Aku sudah melakukan isolasi mandiri di rumah sejak tanggal 16 Oktober. Berarti hari ini, tepat 26 hari aku mendekam disini. Tidak ada siapa-siapa yang bisa aku temui. Tidak ada ngopi-ngopi cantik yang biasa aku lakukan dengan teman-temanku untuk melepas penat sehabis bekerja. Tidak ada lagi liburan singkat di akhir pekan. Tidak ada kerjaan menumpuk yang selalu harus kuselesaikan tepat waktu.
Kini semuanya terasa asing bagiku. Aku bukan introvert yang suka menyendiri. Aku lebih suka keramaian, bersama orang-orang yang bisa kuajak bicara dan berdiskusi. Biasanya, selalu ada teman-teman yang bisa diajak pergi. Mereka akan bersedia hanya dengan satu kode di whatsapp group seperti, "lagi pada ngapain guys?", mereka langsung paham kalo itu adalah kode ajakan keluar. Dan ditambah lagi selalu ada saja kegiatan-kegiatan yang harus aku hadiri. Maklum lah, kegiatan pramuka itu, nggak ada habisnya. Selama 6 tahun lebih di kota ini, aku hampir tidak pernah berada di rumah kecuali untuk mandi dan tidur. Aku menghabiskan hampir seluruh waktuku di luar rumah.
Pada suatu sabtu siang,
ketika aku sedang bersantai menikmati weekend sambil rebahan, entah kenapa
aku merasa sesuatu yang aneh dengan hidungku. Aku mengendus-ngendus dan menemukan diriku tidak bisa mencium bau apapun. Karena curiga, aku
mencoba cium bau parfumku, body lotion, minyak kayu putih, dan semua
benda-benda yang ada di kamar, dan hasilnya sama. Indera penciumanku sepenuhnya
menghilang.
Karena ketakutan, aku
mengambil handphone dan mencari menu dial. Aku menekan satu nomor yang begitu aku hafal, nomornya
Rajul, salah satu sahabat terdekatku. Dering mengisi ruangan kamarku. Namun
sampai diujung panggilan, dia tidak juga mengangkat. Aku semakin panik. Aku
tau, kehilangan indera penciuman adalah gejala awal Covid.
Tidak menyerah, aku
mencoba menghubungi Rajul untuk kedua kalinya. Kali ini panggilan tersambung.
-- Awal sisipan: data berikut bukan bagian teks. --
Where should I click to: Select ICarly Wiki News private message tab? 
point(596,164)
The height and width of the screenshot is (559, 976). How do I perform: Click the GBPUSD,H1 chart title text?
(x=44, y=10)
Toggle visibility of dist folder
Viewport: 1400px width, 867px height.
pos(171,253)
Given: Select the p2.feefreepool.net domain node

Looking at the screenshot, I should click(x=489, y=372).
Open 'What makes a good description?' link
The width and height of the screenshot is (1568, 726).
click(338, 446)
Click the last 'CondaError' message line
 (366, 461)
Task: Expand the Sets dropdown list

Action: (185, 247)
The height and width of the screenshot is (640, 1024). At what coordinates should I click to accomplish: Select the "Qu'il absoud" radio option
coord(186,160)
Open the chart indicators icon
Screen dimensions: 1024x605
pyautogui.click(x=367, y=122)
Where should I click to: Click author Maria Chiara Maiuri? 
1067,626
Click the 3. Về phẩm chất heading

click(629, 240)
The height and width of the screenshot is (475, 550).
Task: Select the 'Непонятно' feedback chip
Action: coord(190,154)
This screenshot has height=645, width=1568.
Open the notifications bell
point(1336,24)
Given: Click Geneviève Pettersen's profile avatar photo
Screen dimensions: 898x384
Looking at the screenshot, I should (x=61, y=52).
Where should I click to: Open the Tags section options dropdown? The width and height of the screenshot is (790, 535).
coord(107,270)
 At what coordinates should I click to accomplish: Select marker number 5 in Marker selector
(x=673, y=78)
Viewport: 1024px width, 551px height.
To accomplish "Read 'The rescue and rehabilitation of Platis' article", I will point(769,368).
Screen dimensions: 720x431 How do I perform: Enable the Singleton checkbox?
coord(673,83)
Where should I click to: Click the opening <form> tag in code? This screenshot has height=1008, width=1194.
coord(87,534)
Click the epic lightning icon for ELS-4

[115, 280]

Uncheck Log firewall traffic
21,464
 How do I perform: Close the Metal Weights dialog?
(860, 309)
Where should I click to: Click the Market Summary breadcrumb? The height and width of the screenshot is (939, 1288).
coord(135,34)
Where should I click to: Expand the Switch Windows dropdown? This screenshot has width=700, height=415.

Dengan suara terisak, aku memberi tau dia apa yang terjadi.
"Jul... hiks. Aku
ga bisa nyium bau apa-apa", kataku.
"hah? masa? coba
lagi", katanya, tenang.
"udah aku coba
semuanya, ngga bisa kecium juga", kataku lagi.
"yaudah, gapapa tu.
Nanti aku antar vitamin sama madu. Ke istarahat dulu dirumah, ngga usah kemana-mana".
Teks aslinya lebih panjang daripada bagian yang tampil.